I was lost for a moment. Why would he be afraid of walking in his boots? Too far? Why take them off?
"Seven Leagues! They walk Seven Leagues!" I shouted. These boots were my hope for getting nearer the mountain.
I ran to the edge of the table. I looked over the edge, but was disappointed to remember that the man who wore them was much taller than I. Each boot was twice my height, and I would be swallowed in side them. I sat down, considering this problem.
I pondered the situation for nearly a half hour, simply staring at the boots and wondering how to get into them. I was so enraptured with my own thoughts, that I didn't hear the door open.
"What are you?" came a booming, yet young and feminine voice above me.
I started, and realized that I had nowhere to go. I looked up at the source of the voice, and it was the giantess who had unknowingly carried me here. I was struck dumb with fear.
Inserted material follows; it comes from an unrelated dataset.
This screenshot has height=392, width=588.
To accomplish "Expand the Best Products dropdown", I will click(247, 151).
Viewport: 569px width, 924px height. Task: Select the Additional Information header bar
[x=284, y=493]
"You aren't a pixie, are you?" she asked. Her voice held no threat, and this reassured me enough to speak an answer.
"I'm not. I'm a man."
"I've never seen one of those before!" she cried, apparently overjoyed. It was, I thought with irony, just the way a human child would react to a pixie.
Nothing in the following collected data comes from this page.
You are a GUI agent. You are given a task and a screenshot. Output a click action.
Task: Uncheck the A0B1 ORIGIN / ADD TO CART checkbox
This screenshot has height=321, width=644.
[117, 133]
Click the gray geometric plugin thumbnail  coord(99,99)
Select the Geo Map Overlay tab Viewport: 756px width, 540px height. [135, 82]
"You have now, ma'am. I heard you singing, and thought I should follow you here."
"But I never sing near the house. Father doesn't like it. Where did you hear me singnig? You're too small to have walked her on your own!"
I thought for a moment. "I heard you singing in the forest near the shadow of the mountain with the eye. Your voice was beautiful."
The giantess blushed. "You don't mean that. I mean, I don't sing well. Father has told me so."
"Perhaps my ear is simply better tuned than his. Not all people appreciate music the same way."
She sighed. "I suppose you're right. Did you come to hear me sing again? I would love to sing for you!" The pleasure in her eyes at the thought was remarkably evident, and she seemed so much to want to please me.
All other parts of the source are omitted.